This guide is the canonical hub for selling a U.S. metal fabrication business in 2026. It covers buyer demand, multiples by size and capability mix, the five active buyer archetypes, named PE platforms with verifiable activity, the typical sale process, the drivers of premium multiples (AISC, AWS, recurring contracts, end-market mix), the deal-killers in diligence (welder concentration, customer concentration, equipment condition), and how a buy-side partner is structurally different from a sell-side broker. If you want a starting-point valuation range now, our free valuation calculator takes about three minutes.

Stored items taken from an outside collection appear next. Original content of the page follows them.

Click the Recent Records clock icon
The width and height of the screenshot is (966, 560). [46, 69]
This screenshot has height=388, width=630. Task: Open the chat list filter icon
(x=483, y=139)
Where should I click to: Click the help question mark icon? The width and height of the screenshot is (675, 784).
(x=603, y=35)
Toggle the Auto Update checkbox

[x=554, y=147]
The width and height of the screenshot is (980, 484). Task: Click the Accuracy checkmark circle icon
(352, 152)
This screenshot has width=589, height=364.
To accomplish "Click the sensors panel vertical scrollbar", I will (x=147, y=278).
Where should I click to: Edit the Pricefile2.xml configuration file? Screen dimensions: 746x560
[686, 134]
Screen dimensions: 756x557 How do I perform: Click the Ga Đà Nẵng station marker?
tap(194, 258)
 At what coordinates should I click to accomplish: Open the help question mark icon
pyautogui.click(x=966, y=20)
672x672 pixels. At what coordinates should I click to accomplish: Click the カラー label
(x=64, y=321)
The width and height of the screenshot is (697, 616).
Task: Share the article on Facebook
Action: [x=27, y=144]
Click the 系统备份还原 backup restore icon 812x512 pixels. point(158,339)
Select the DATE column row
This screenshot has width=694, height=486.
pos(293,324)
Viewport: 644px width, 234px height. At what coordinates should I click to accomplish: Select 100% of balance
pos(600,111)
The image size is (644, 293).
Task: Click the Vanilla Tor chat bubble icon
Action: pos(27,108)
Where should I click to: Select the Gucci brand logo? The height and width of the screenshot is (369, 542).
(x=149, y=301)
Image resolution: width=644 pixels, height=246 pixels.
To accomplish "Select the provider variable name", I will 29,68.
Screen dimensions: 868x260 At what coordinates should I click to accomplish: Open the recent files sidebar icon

“Metal fabrication trades at lower multiples than aerospace or medical device, but the buyer pool is wider. Owners getting 5.5-6x in 2026 are the ones with AISC certification, recurring contracts, and second-tier production leadership — not the ones with the biggest top-line.”
TL;DR — the 90-second brief
- Metal fabrication is one of the most fragmented PE roll-up segments in U.S. industrial M&A. Multiples are lower than aerospace or medical device, but the buyer pool is wide: every generalist industrial PE platform has metal fab exposure, and several specialty roll-ups are active.
- Multiples by EBITDA size: $1-3M = 4-5x; $3-7M = 4.5-5.5x; $7-15M = 5-6.5x; $15M+ = 5.5-7x for platform-quality assets. Recurring customer contracts, AISC certification, AWS welding certifications, and end-market diversification drive within-band positioning.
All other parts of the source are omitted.